> Set task: Write a continuation of the notes on AGC scaling and the s number format, starting right after their last sentence.

Since I do time windows of 32 ms at 16 kHz sharp I would have 512 samples per spectrum. See Fig.1. This gives me a spectral resolution og 15.625 Hz/bin, up to 4000 Hz. I do two real single component 512-samples per FFT, which then does a complex two-component FFT spectrum and then two 32 ms single-component real spectrums coming out of this. (Covered in note 219, search for dsp_fft_split_spectrum.)

This means that I need to find min and max values over 512 samples before I send that array for processing. In other words, the AGC causes a delay of 32 ms caused by the buffering needed.

It is possible to find the mean and max values of those 512 analogue data by doing a standard min and max calculation. However, since the spec says scaling by the bit (p6), then doing NumLeadingZeros (abs (512_values)) will do. See 245:[XCore Exchange, point 5] about this.

Signed formats

s number format

I here introduce something I will call the s number format. I’d be very surprised if this were not described a hundred years ago. I take its form from the Q (number format), which in its different forms seems to have different versions related to how the sign is described. Even whether the sign is described in the Q format at all.

The s number format does not say anything about whether the number contains a fixed point. Let’s forget it. It simply goes like this, for f.ex. 32 bits signed 2’s complement data formats. Negative values have 1 to (N-1) sign bits, all with value ‘1’. Positive numbers have the same number of sign bits, but they are all zeros.

Arguing against this is that it doesn’t introduce anything, or it’s even wrong, because no matter how you see it then BIT31 is all we need to tell the sign. That said, BIT31 alone tells zilch about the max value of the number format.

Therefore I (think I) need this so that I can understand all the one’s that appear in a negative number that’s been divided. It’s also nice to know this, because it’s related to the number of leading zeroes of the absolute value of a signed number. More later.

> Dataset excerpt:

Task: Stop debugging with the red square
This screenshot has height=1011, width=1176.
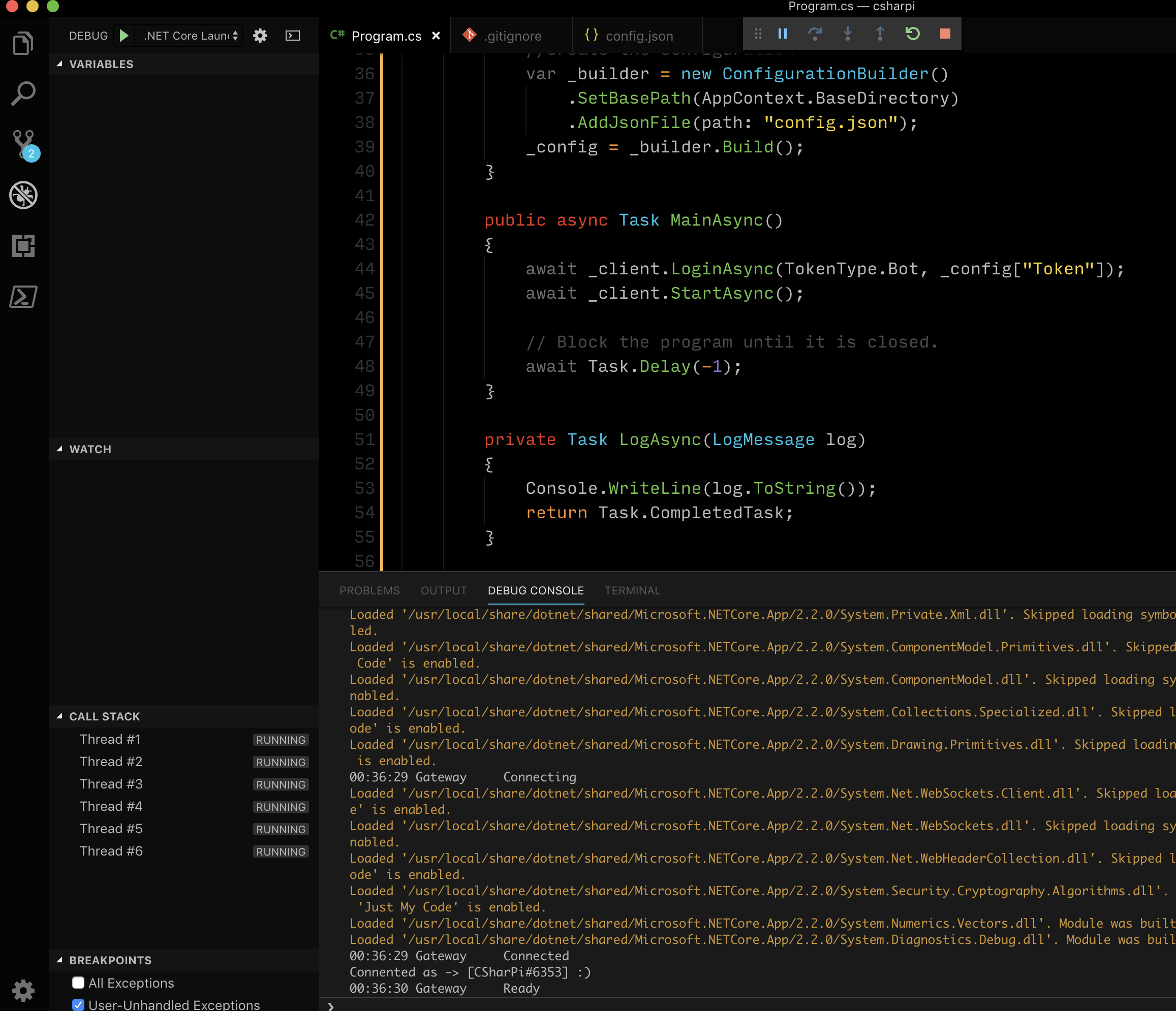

> Reply:
s1_31 is the same as int32_t, one bit is sign and 31 bits are data
Divide the above by 16 or arithmetic shift right by four and we end up with
s5_27 which would have 5 sign bits (sign field) and 27 data bits
s31_1 would contain [-1,0,1] – not very useful I assume

Fig.2 – Sign bit(s) of negative values

I wrote this paragraph before I came up with the s number format, so this is how I came to it. Fig.2 shows something I have always known. However, when drawing the figure I realised that this must have been hibernating knowledge. I even had to look up arithmetic shift on Wikipedia to be sure. Yes, shift operators in C and related languages do arithmetic shifts. Shift down or right of a signed value with >> does not destroy the value, positive or negative (*). It always does the same as div by 2. This is a no-brainer for shift up or left with << (or mult by two) (what else could it do?), but my brain needed a brush up for the >> (where the leftmost bit (0 for positive and 1 for signed) is always filled in with the same. No matter if the implementation is with a barrel shifter for one cycle or looping for N cycles. I think the MCS-51 processor of the eighties looped.. Remember this when coding: value = value << numbitstoshift and value = value >> numbitstoshift, ie. the numbitstoshift is always on the right side of the expression. The compiler probably wouldn’t complain on erroneous coding if none are const.

However, beware of the below, as also stated in the figure. I have also added this in a talk page on Wikipedia, see Two’s complement «double meaning» of MSBit shifted in.

The Q (number format) like q4.24 (1 sign bit, 3 integer bits and 24 fraction bits) contains integer info even after «shifting the sign in and down». The magic of two’s complement is that those very «sign bits» except for the leftmost will indeed also have a say for the integer value, for negative values meaning zero * (-2exp(n)-1). This goes for all Q formats, from q1_31 (int or signed) and «down» in formats. If «sign» bits =1 they represent that something is not present, that’s why they can have this «double meaning». Example:

0x80000000 (q4.28 -128.000000 signed -2147483648) (INT_MIN), divided by 256 or shifted right 8 bits is
0xFF800000 (q4.28 -0.500000 signed -8388608) with 9 «sign bits» as well as 1 sign bit + 8 value bits.
0xBFFFFFFF (q4.28 -64.000000 signed -1073741825) has first integer bit zero, meaning present (-2exp(30))-1=-1073741824-1
0xFFFFFFFF (signed -1) has 31 «sign bits» and 1 integer bit

(*) No matter how many bit positions the sign field takes (one for signed or int32_t or s1_31, nine for s9_23).

The tin box

Fig.3 – The microphone (top left) and boards, and chocolate box

I took the Beep-BRRR-proto from a very technical transparent plastic box to a tin box; the chocolate gone after 24 hours. Now it can anonymously reside on the bedside drawer and almost not be noticed. The microphone you will notice as the small transparent box on the top left of the right photo. The sound input hole in the mic is aligned with a larger hole in the tin. The ferroelectric RAM (FRAM) board may be spotted, the 16 logical core XMOS X2 processor and then the headset DAC.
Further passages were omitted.